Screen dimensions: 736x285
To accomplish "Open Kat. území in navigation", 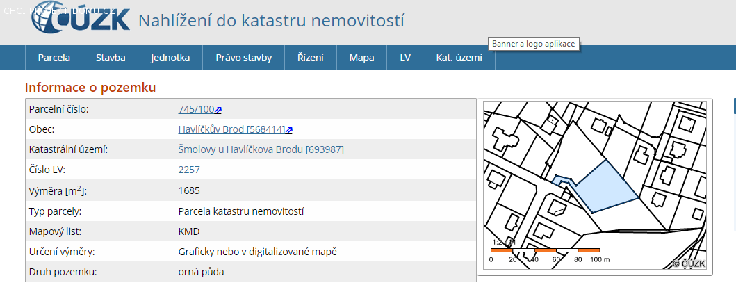I will (459, 58).
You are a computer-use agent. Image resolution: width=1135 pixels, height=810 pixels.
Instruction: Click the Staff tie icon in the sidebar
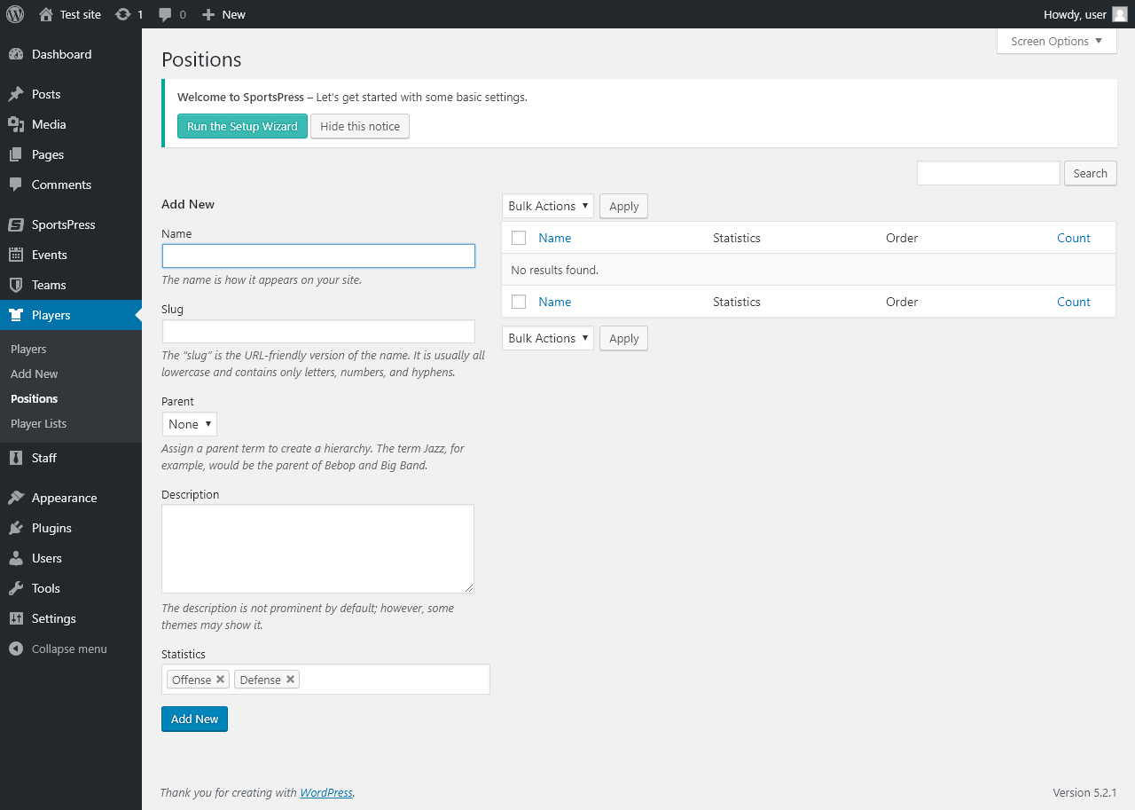[16, 458]
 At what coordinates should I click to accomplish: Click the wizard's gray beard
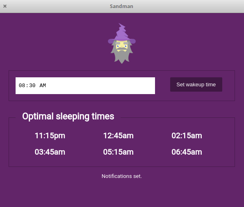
◆ ◆ ◆ ◆
[Aim of the exercise]:
Write out exactly, and only, the lines from the line holding "You are a computer-use" through the end of the data, inclusive, without any pictures.

[Task output]:
You are a computer-use agent. Image resolution: width=1135 pixels, height=810 pixels.
Instruction: Click the Staff tie icon in the sidebar
[16, 458]
 At what coordinates should I click to accomplish: Click the wizard's gray beard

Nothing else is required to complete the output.